Маленький Боголюб, с заплаканным из-за Иосифа, красным, как киноварь, носиком на сморщенном личике, подпрыгнул в знак радости. Но Мут, госпожа, повернула голову к Высокому Креслу и прошептала сквозь зубы:
– Что это за приговоры, супруг мой? Они же затрагивают дело только с самого краю и совершенно несущественны! Что можно подумать о твоем правосудии и как мне подняться с этого места, если ты судишь подобным образом?
– Терпенье, – ответил он так же тихо, наклонившись к ней с кресла. – Каждый получит по заслугам и расплатится за свою вину. Сиди спокойно! Скоро ты сможешь подняться, и довольна ты будешь так, словно судила сама. Ведь я сужу вместо тебя, моя дорогая, только без излишнего сердечного пыла, – будь этому рада! Ибо если бы, при своем неистовстве, приговор вынесло сердце, оно было бы обречено на вечное раскаянье.

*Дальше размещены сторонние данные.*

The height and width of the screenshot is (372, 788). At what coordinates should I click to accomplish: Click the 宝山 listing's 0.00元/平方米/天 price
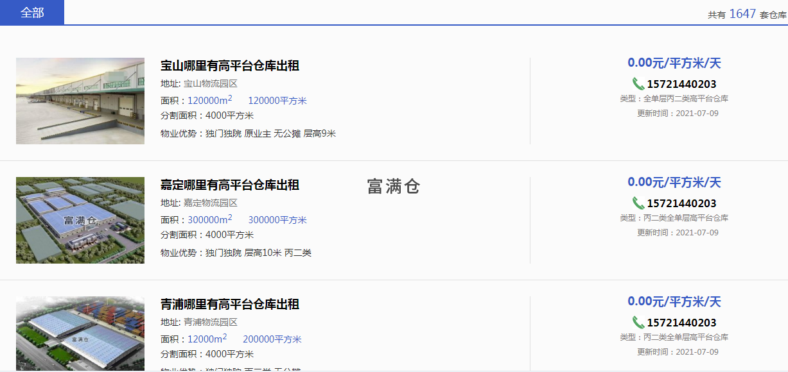[x=674, y=63]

Тихо сказав ей это, он выпрямился и снова повысил голос:
– Соберись с духом, Озарсиф, бывший мой управляющий, ибо я перехожу к тебе и сейчас ты услышишь свой приговор, которого, наверно, уже давно со страхом ждешь, – я нарочно продлил время твоего ожиданья, чтобы больнее тебя наказать. Я собираюсь обойтись с тобой строго и подвергнуть тебя жестокому наказанью, – помимо того, которое уготовано тебе в собственной твоей душе, ибо отныне тебя преследуют по пятам три зверя, носящих безобразные имена. Зовут их, насколько я помню, одного «Стыд», другого «Вина», а третье – «Глумливый Смех». Это, конечно, они заставляют тебя стоять перед моим креслом с опущенной головой и потупив глаза, что я уже давно вижу, ибо за все время мучительного ожиданья, тебе навязанного, я ни разу не выпустил тебя из поля моего тайного зренья. Ты стоишь в колодках с низко опущенной головой и молчишь, да и как тебе не молчать, если твои оправданья никому не нужны и свидетельствует против тебя госпожа, одного непререкаемого слова которой было бы уже достаточно, чтобы решить дело, а кроме того, неопровержимым языком вещей тебя уличает знак твоего платья, доказывающий, что ты, вконец обнаглев, посягнул на госпожу, а когда она захотела призвать тебя к ответу, вынужден был оставить свою одежду в ее руке. Я спрашиваю тебя: какой тебе смысл говорить что-либо в свою защиту наперекор слову госпожи и однозначному показанью вещей?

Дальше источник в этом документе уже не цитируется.